早岐と広田の境を流れる小森川の河口を通ること二分、右手に五〇メートル程の壁を立てたような断崖がある。そのうえが広田城の跡である。天正十四年(一五八六)三川内薬王寺上の井手平城を陥れた大村・有馬・波多の連合軍が勝の乗じて押し寄せて来て、平戸松浦との激しい戦をした山城で、当時は早岐水道は真下の崖に迫り、大村に対しにらみをきかしていた。
今は大手門があったという小森川を渡ってすぐ左から上ると、谷を挟んで本丸と二の丸跡に雑木が生い茂った中にその形骸が見られる。
本丸は二重の空壕に囲まれて、中央には祠が建てられている。付近にはひょうたん形の堀割もあり、麗の四方には納屋谷、堂山(城主佐々加雲利得居士の墓)、大手堤、不動の渡し、庄屋屋敷跡など旧跡を下って屋根を一つ横切ると、堤のある小さな谷に出る。

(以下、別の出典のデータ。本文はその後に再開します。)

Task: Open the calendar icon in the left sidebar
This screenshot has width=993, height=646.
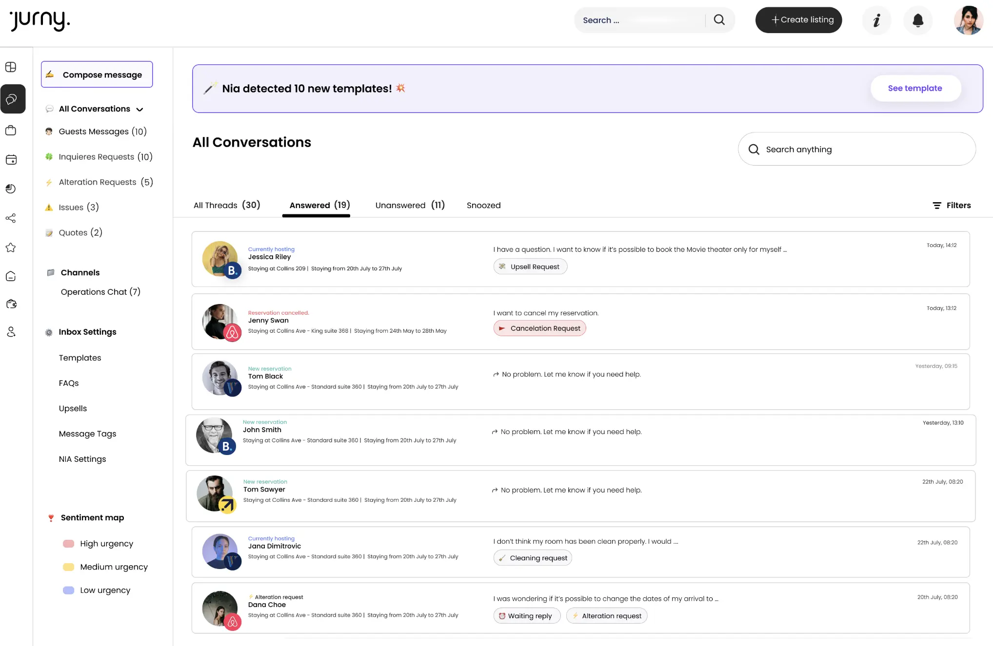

ここは大手と呼ばれるところで、広田城跡の正面入口である。段々畑の間の畔道を広田城の本丸跡へと登っていく。丘の頂に着き後お振り返ると眼下に早岐・広田の街並みが見渡せる。本丸跡はつたの絡まる杉木立で、足を踏み入れるのもためらわれる薄暗さである。堀切、堅掘、空掘、土塁などがあちこちに確認できる。途中に見つけた太い竹の群生が印象的で、恐らく矢竹として使用されたと思われる。
北は小森川が自然の堀の役目をし、東は屋根の堀切で侵入を防ぎ、南は断崖。この城を落とすのは至難の技であったと考えられる。